A failed power cord on an appliance in a carport apparently caused a fire early Saturday that destroyed a northeast Bend home, displacing a family of four, officials said.
The fire was reported around 12:30 a.m. at a home at 951 NE 11th Street, at the corner with Greenwood Avenue (Highway 20) just near Pilot Butte, said Deputy Fire Marshal Dan Derlacki. The three-bedroom home, built in 1956, was owned by Linda Olson, according to fire officials and property tax records.
The initial calls reported the home was fully ablaze, with flames spreading into the trees, Derlacki said. Crews arrived to find ¾ of the house on fire and all occupants had fled unhurt, he said.
“We were able to stop the forward progress of the fire,” Derlacki said in a news release, but “we had a difficult time overhauling (clearing) the structure, due to the fact the house had numerous additions and void spaces.”
“Smoke detectors initially didn’t alert the occupants of smoke in the building – the just heard crackling and popping sounds,” the fire official said, adding that they quickly fled and made sure everyone was accounted for.
Later Saturday morning, fire investigators determined an electrical failure in a power cord for an appliance in the carport area was the most likely cause of the fire. Derlacki said that failure then ignited nearby combustibles, spreading to the rest of the carport and the home.
Losses were estimated at $110,000 to the home and $50,000 worth of contents, as well as a vehicle worth $5,000. The home was insured, officials said.
Nearly 20 firefighters and four engine companies responded to the scene, with Sunriver firefighters called in on mutual aid to help cover the district.
The Red Cross said volunteers responded to the blaze that displaced three adults, a child and two dogs.

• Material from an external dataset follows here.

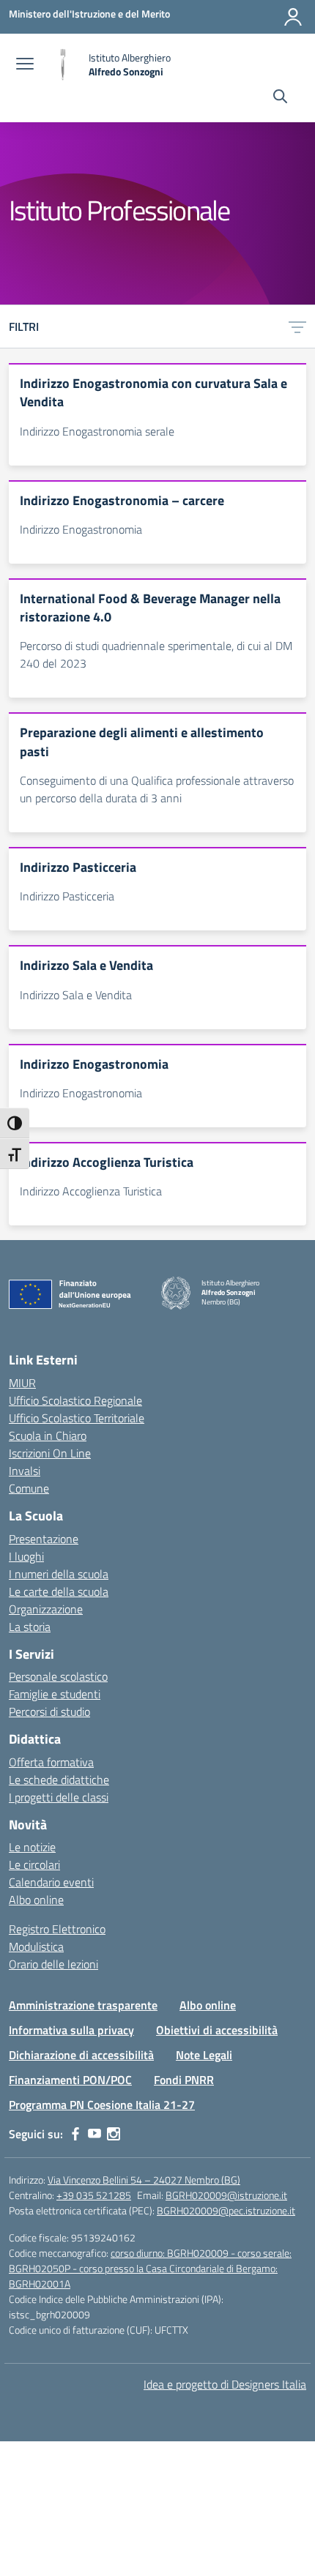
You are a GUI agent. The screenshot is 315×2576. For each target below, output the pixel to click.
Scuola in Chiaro (47, 1435)
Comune (29, 1488)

They provided lodging, flood, clothing, comfort kits and information about other support services.
Portions of Hwy. 20 and nearby side streets were closed during the firefighting and mop-up work.
Nearby resident Michelle Scott, who arrived before fire crews and took video of the fierce blaze, said she heard a loud popping noise but "didn't think anything of it until the sirens were so loud."

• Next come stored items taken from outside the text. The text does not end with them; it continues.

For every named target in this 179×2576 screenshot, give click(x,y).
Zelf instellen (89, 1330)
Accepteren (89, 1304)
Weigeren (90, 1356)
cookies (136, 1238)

"I looked out the back door and the flames were so bright, I thought the church next to us was on fire," Scott said, adding that they evacuated their home in case they needed to.
"Once we got into the street, we realized it was across Greenwood," she said.
"Once we got close enough, whatever was on the back part of the house kept making a popping sound, and the power lines were zapping," Scott added.